╭─ Excerpted data

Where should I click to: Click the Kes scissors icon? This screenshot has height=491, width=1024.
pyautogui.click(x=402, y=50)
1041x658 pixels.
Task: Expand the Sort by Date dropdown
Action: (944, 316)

╰─

Your objective. Write the data out again in full and exactly.

Solution to this task.
Where should I click to: Click the Kes scissors icon? This screenshot has height=491, width=1024.
pyautogui.click(x=402, y=50)
1041x658 pixels.
Task: Expand the Sort by Date dropdown
Action: (944, 316)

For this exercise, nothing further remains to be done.